Now let's move on to mid-season varieties, the fruits of which can be enjoyed throughout the fall.Such varieties are good both for eating fresh fruits and for various winter preparations.
Usually such varieties can not be stored for too long, at best until January. The most popular among this category are varieties:
Baby. This variety is dwarf in size. Gardeners highly praise Malyukha for the very high qualities of taste and aroma. The fruits are in the shape of a truncated cone. Apples are sweet, dessert to taste.
The size is quite large. The fruits are yellow with an orange tint. In weight, they reach from one hundred and fifty to two hundred and fifty grams. The surface has a glossy appearance. Inside is an apple of fine-grained structure, fragrant. Gives a very good harvest, is fast-growing.
Gin. This variety is quite fruitful, tolerates frost well. Apples are deep red in color. In weight, they can vary from eighty to two hundred grams.
Inside the apple has a dense pulp, a lot of juice, sweet taste with pleasant acidity. They are able to lie until January.
Triumph. In terms of size, the Triumph is medium-sized. The apples are dark red. Sometimes a striped blush appears. The surface of the fruit is shiny, the skin is rather thick in texture.
The pulp crunches well, has a snow-white color, inside the texture is fine-grained. Dessert taste with a good balance of acidity. One apple weighs about one hundred to one hundred and fifty grams.
Arbat. Columnar apple tree that can please you with a good harvest. Good resistance to cold temperatures and major diseases. As a rule, apples ripen in late September - early November.
The apples are of a beautiful rich cherry color. The surface is glossy. The fruit is medium in size. Juicy, sweet and sour inside. The fruit weighs on average one hundred to one hundred twenty grams.
Iezen. The variety is vigorous.

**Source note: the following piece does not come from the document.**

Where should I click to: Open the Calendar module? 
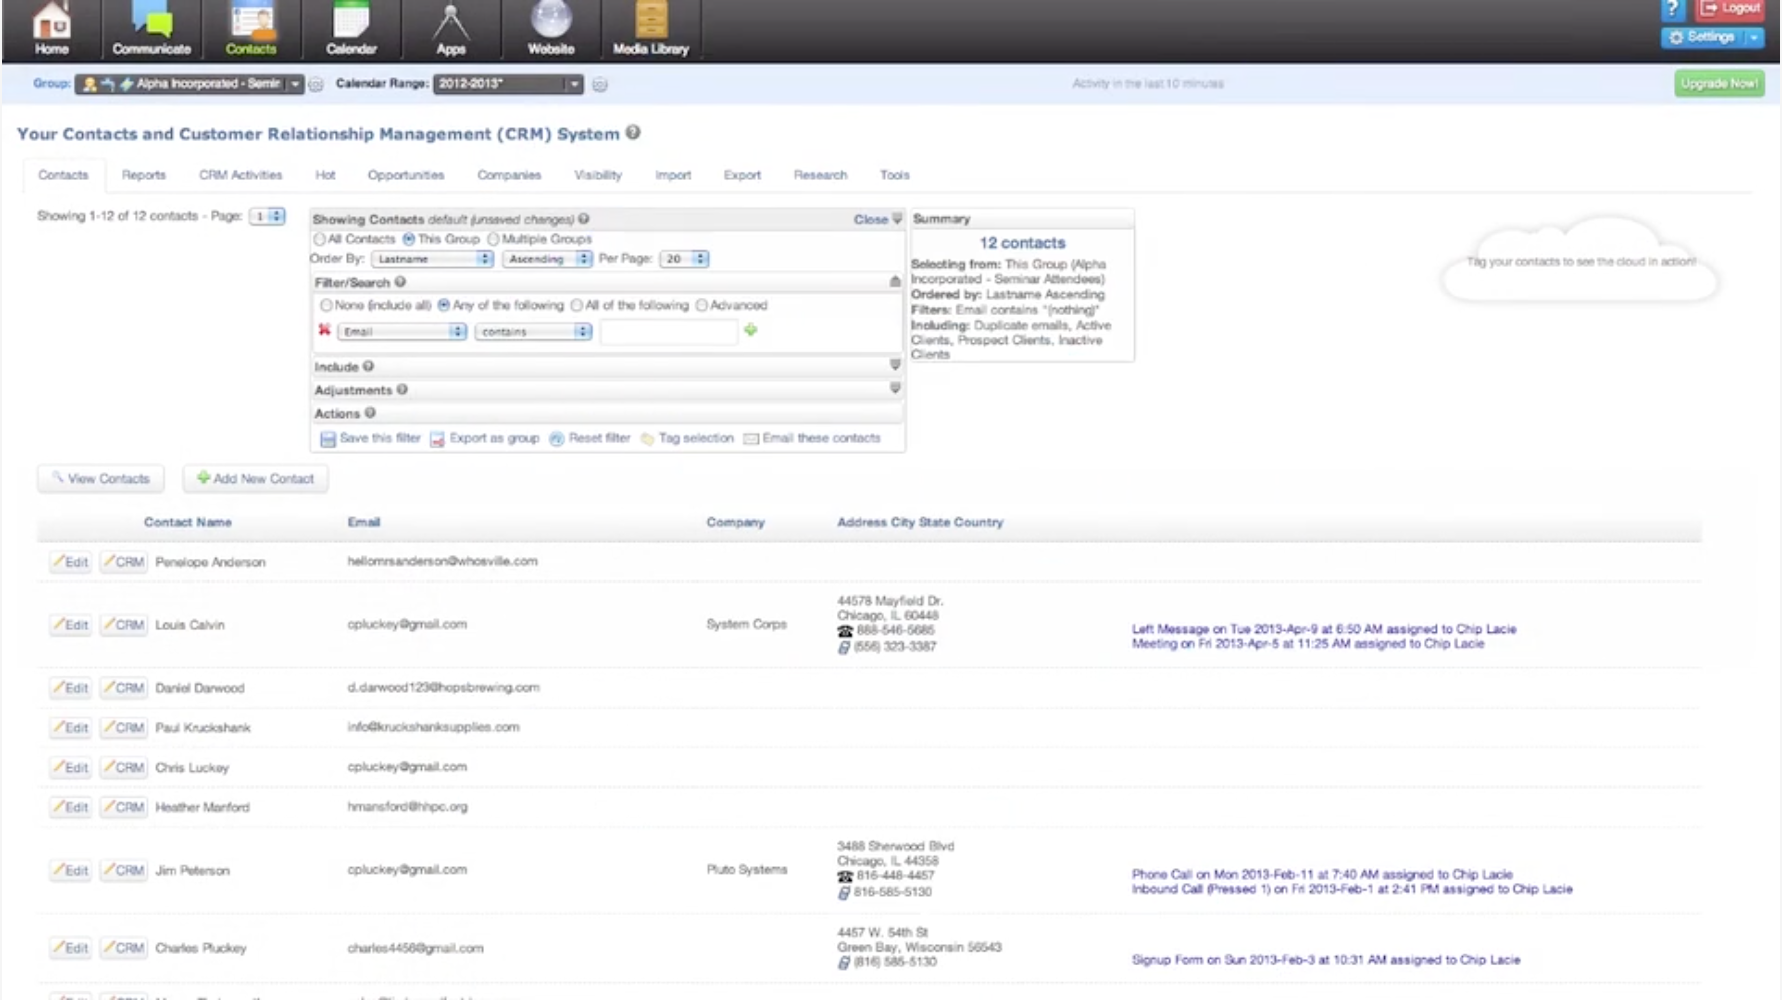coord(351,29)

It has good resistance to major diseases, in particular scab. Winters well. The apples are yellow with reddish touches. On average, one fruit weighs one hundred and fifty grams.
The inside is an apple with a fine-grained structure, rather dense. The color of the pulp is yellow with a greenish tinge. Has high qualities of taste and aroma.
Let's move on to the list of varieties that bear fruit since mid-autumn, they are called winter varieties. Because they have good keeping quality and can maintain their best qualities until spring. Among them, the most popular are:
Amber necklace. It is a medium-sized columnar apple tree with a good yield. Winters well. Brings apples of green color with a yellow tint. Quite a large-fruited variety.
Inside, the apple is fine-grained in texture, has a bright aroma and juicy sweet-sour pulp.
Currency. Refers to early-growing plants. In size, this is a medium-sized tree. Productivity is at a good level, practically not affected by scab. Winters well. Bears large fruits (one about two hundred grams).
The color is rich yellow with a reddish blush. Inside there is a white apple, a lot of juice, aromatics are very bright.
Moscow necklace. The columnar apple is self-fertile, but it has a high yield. It tolerates cold temperatures. It is practically not attacked by diseases and pests.
Apples are quite large in size, dark red in color. The rind is quite dense. Inside there is an apple of dessert taste, there is a lot of juice, there is a pleasant sourness. One fruit usually weighs about one hundred and seventy grams.
Bolero. This variety produces rather large apples, on average one specimen weighs about two hundred grams. Inside the apple has a white pulp, the structure is dense, has a lot of juice, crunches excellently.
Yesenia. The columnar apple tree, which tolerates frosty weather, is rarely attacked by pests and diseases. High scab resistance. Yesenia is a fairly large-fruited variety.
On average, one apple weighs one hundred and seventy grams.Above, the apples are covered with a waxy bloom of a bluish hue.